** start of RECORDS TO PROCESS **

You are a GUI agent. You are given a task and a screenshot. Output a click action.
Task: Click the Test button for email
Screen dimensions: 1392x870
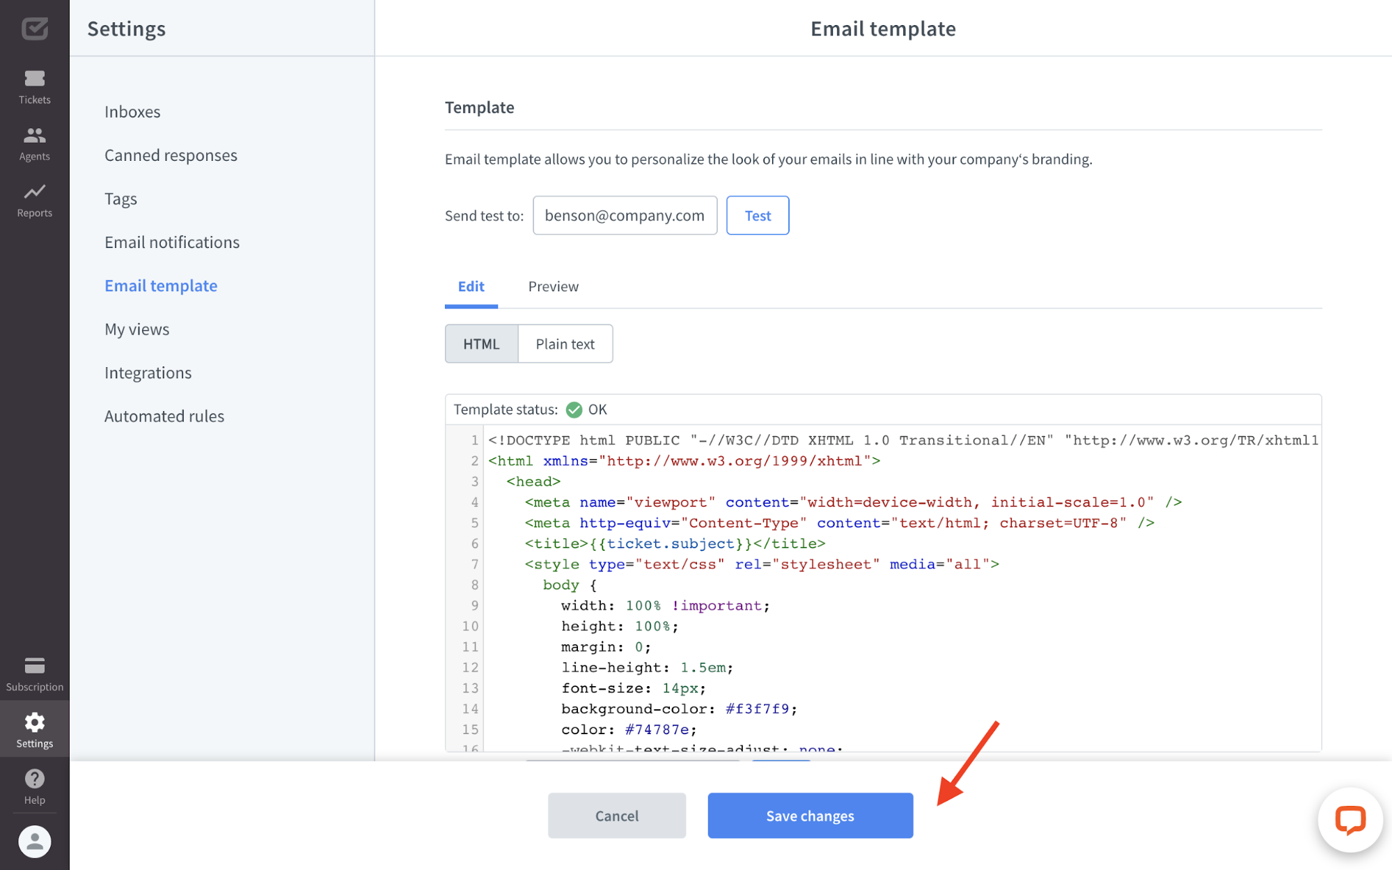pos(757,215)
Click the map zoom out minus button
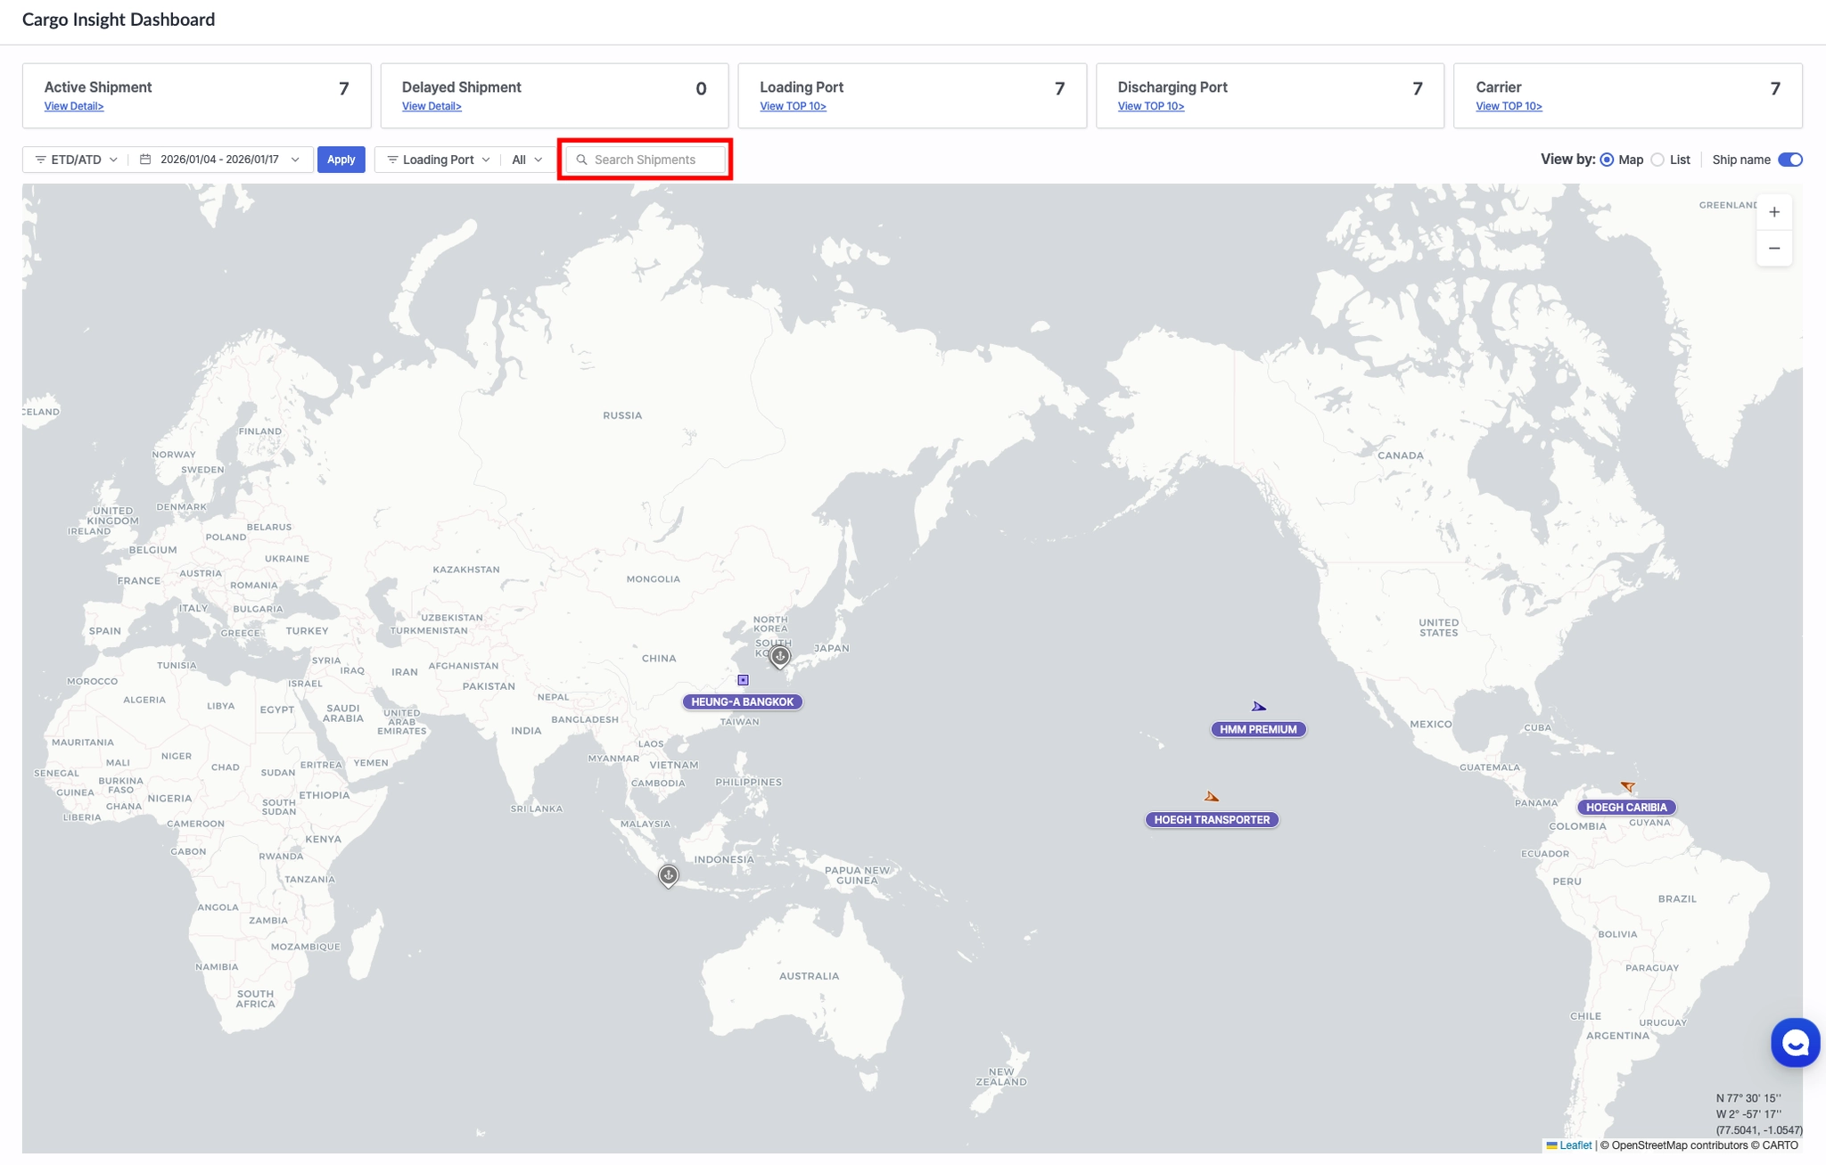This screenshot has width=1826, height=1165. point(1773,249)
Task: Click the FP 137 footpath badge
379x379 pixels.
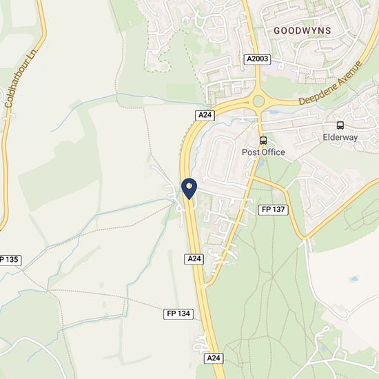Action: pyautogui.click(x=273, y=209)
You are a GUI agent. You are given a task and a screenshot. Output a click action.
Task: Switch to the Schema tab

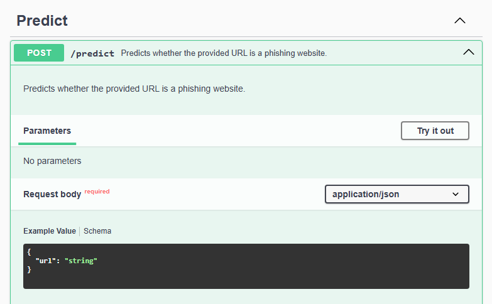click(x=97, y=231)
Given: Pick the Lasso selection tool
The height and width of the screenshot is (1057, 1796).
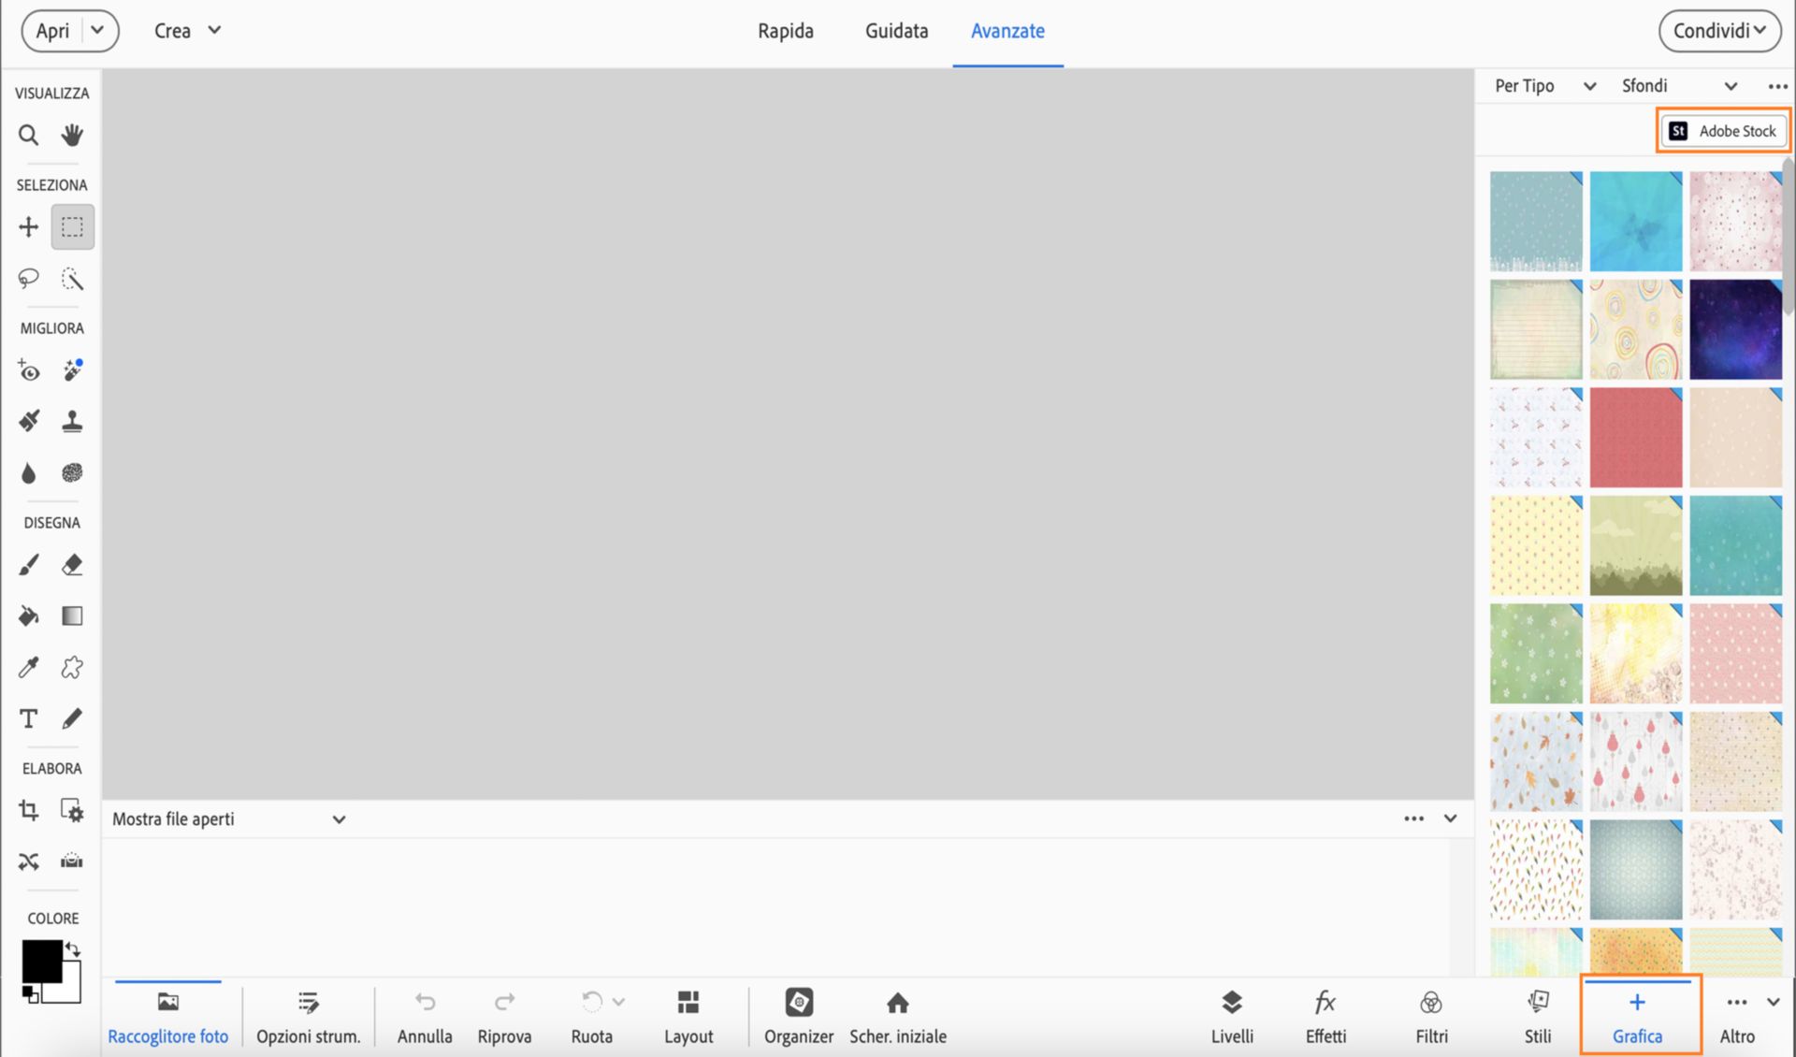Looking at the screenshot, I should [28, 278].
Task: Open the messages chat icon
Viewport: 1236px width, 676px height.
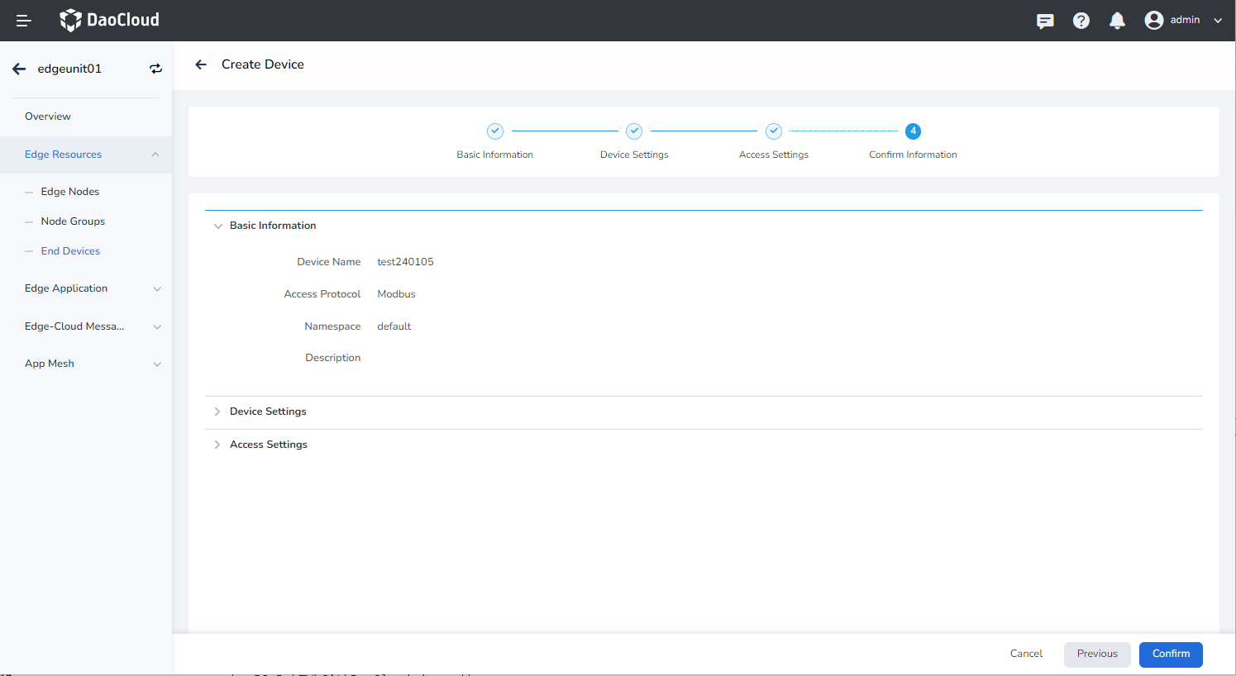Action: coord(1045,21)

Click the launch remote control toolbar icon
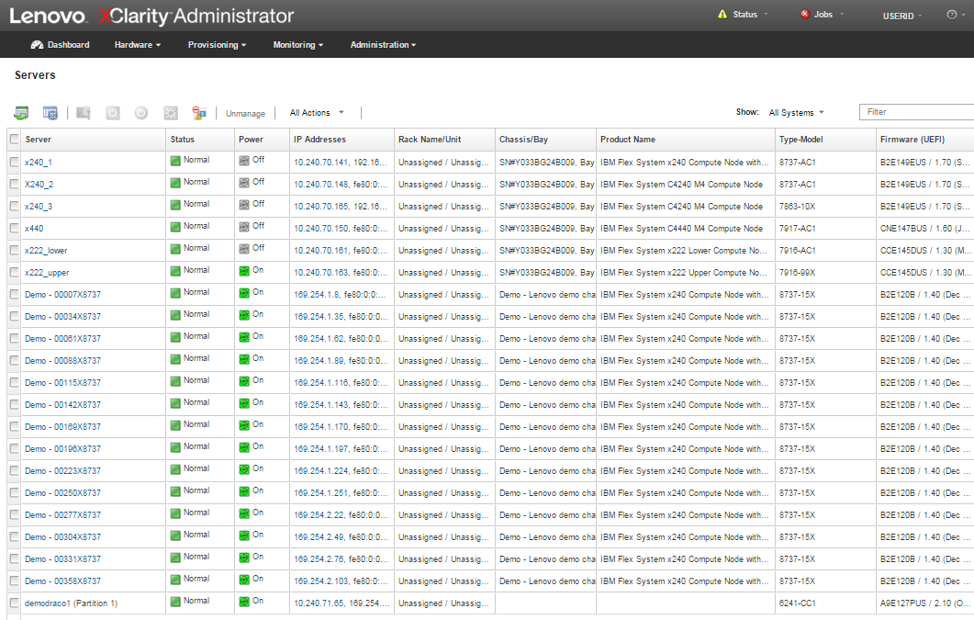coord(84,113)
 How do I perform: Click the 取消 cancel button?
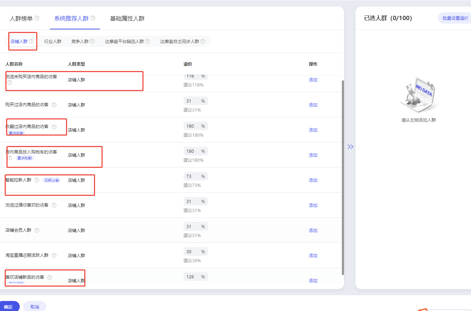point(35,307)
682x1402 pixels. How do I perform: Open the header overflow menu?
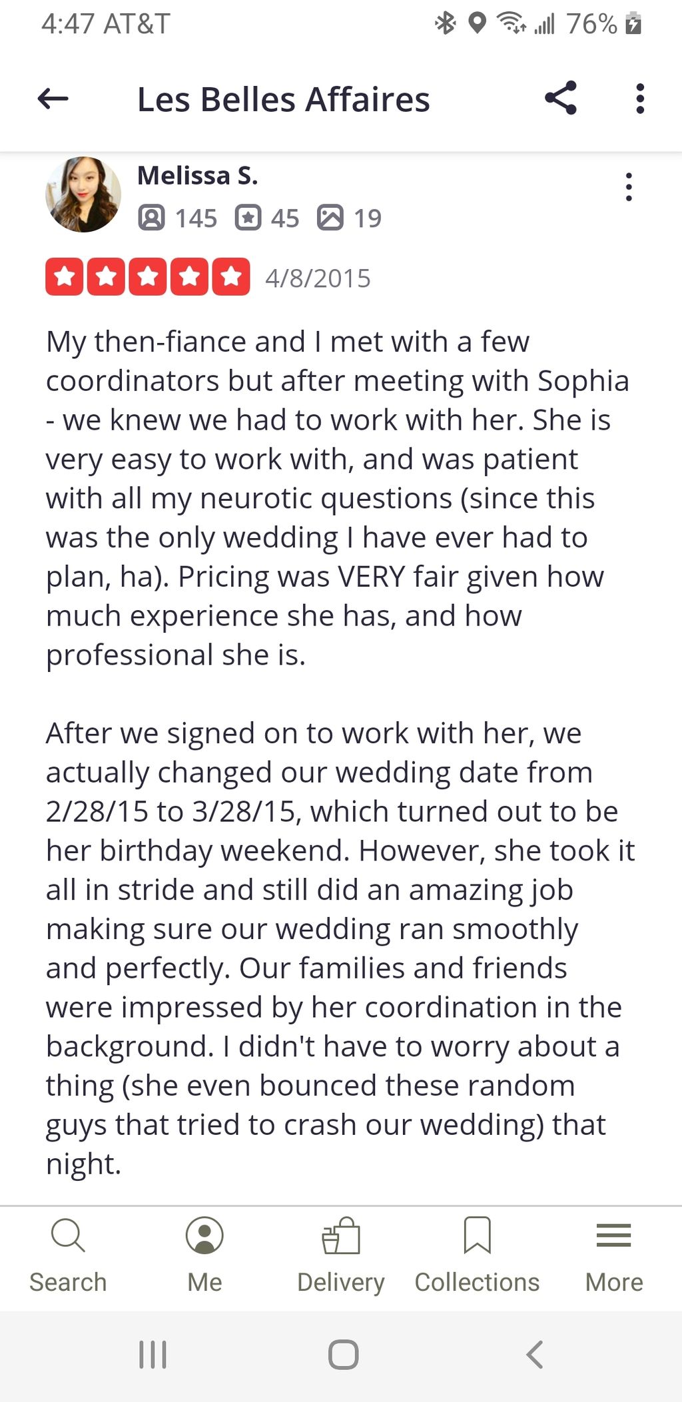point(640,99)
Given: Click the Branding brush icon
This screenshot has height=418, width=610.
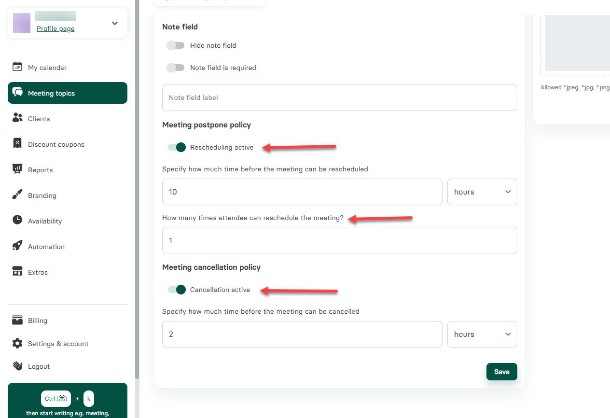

** end of RECORDS TO PROCESS **

Present every line of the material above as a numbered list, skipping blank lines and leaving out the pictures.

1. You are a GUI agent. You are given a task and a screenshot. Output a click action.
2. Task: Click the Test button for email
3. Screen dimensions: 1392x870
4. pos(757,215)
5. Click the map zoom out minus button
6. This screenshot has width=1826, height=1165. point(1773,249)
7. Task: Click the FP 137 footpath badge
8. 379x379 pixels.
9. Action: pyautogui.click(x=273, y=209)
10. You are a GUI agent. You are given a task and a screenshot. Output a click action.
11. Task: Switch to the Schema tab
12. click(x=97, y=231)
13. Given: Pick the Lasso selection tool
14. The height and width of the screenshot is (1057, 1796).
15. Looking at the screenshot, I should [28, 278].
16. Task: Open the messages chat icon
17. Viewport: 1236px width, 676px height.
18. Action: coord(1045,21)
19. Click the launch remote control toolbar icon
20. coord(84,113)
21.  How do I perform: Click the 取消 cancel button?
22. point(35,307)
23. 682x1402 pixels. How do I perform: Open the header overflow menu?
24. point(640,99)
25. Given: Click the Branding brush icon
26. This screenshot has height=418, width=610.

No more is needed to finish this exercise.